[Records from a dataset]
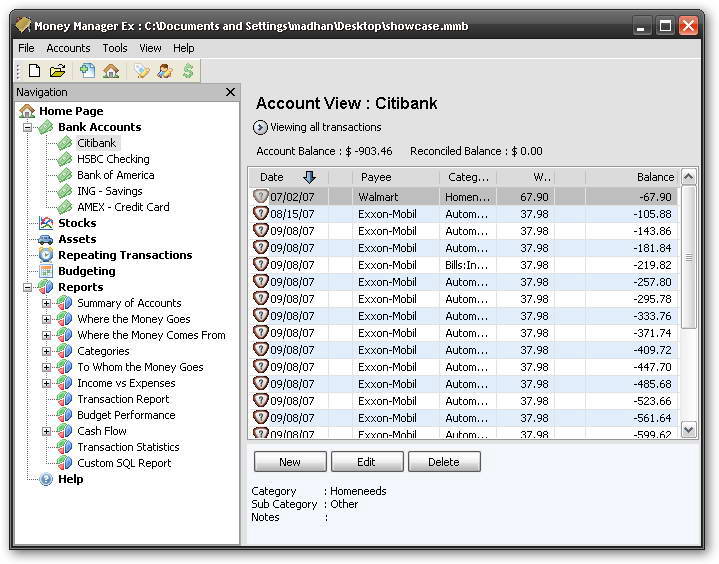Open the payees people toolbar icon
Screen dimensions: 719x564
pos(165,71)
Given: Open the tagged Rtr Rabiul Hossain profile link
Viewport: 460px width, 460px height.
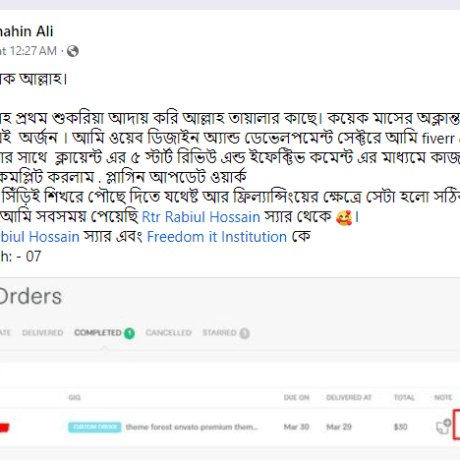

WORK TASK |
Extract precisely the lines beginning at the line containing "Given: Open the" and ending at the last line of the entries above, exactly as written and with no pictures.

OUTPUT |
Given: Open the tagged Rtr Rabiul Hossain profile link
Viewport: 460px width, 460px height.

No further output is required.